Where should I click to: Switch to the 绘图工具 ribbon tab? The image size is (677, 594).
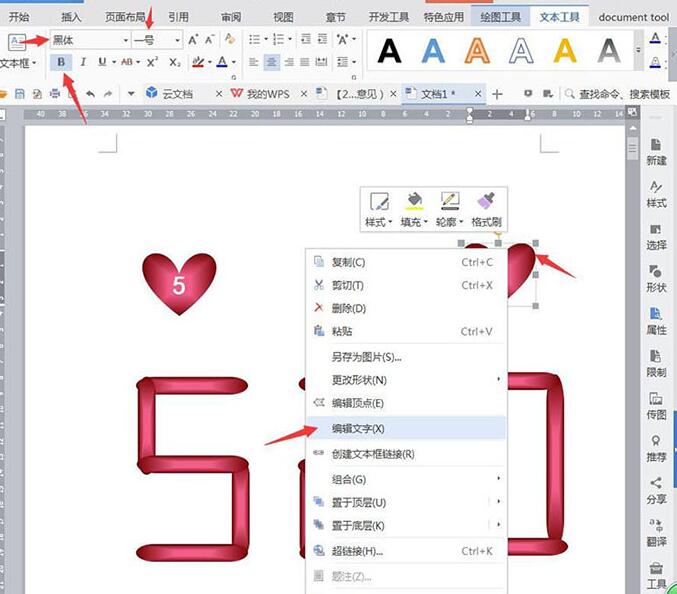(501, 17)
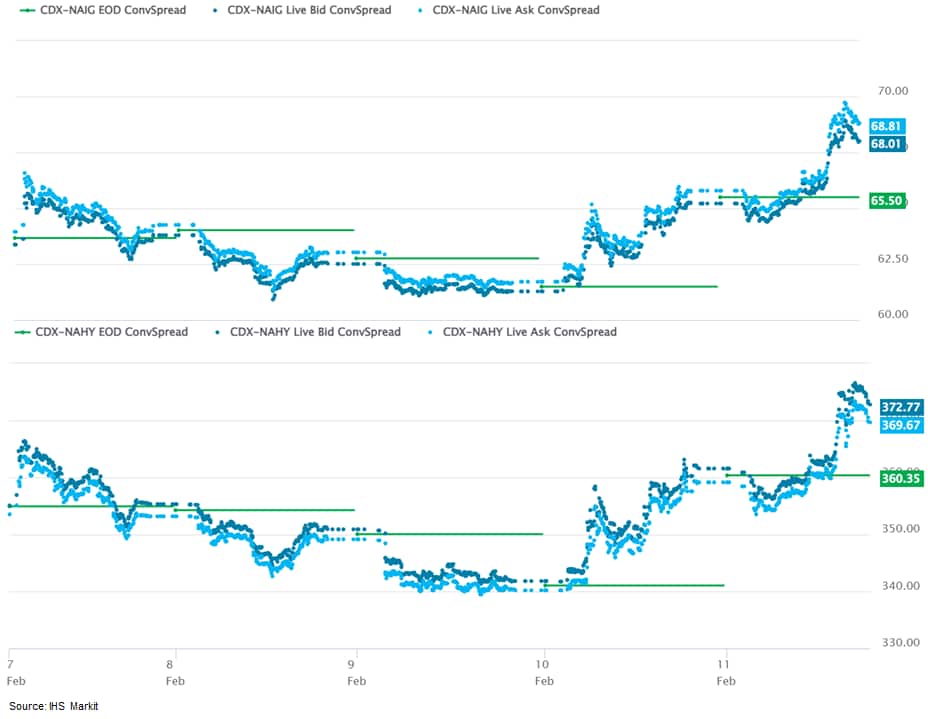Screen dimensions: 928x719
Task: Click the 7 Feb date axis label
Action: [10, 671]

..............................

◆ Task instructions ◆
Give back every record exactly, dropping its pictures.

◆ Result for this exercise ◆
Where should I click to: Switch to the 绘图工具 ribbon tab? The image size is (677, 594).
(501, 17)
Screen dimensions: 928x719
Task: Click the 7 Feb date axis label
Action: [10, 671]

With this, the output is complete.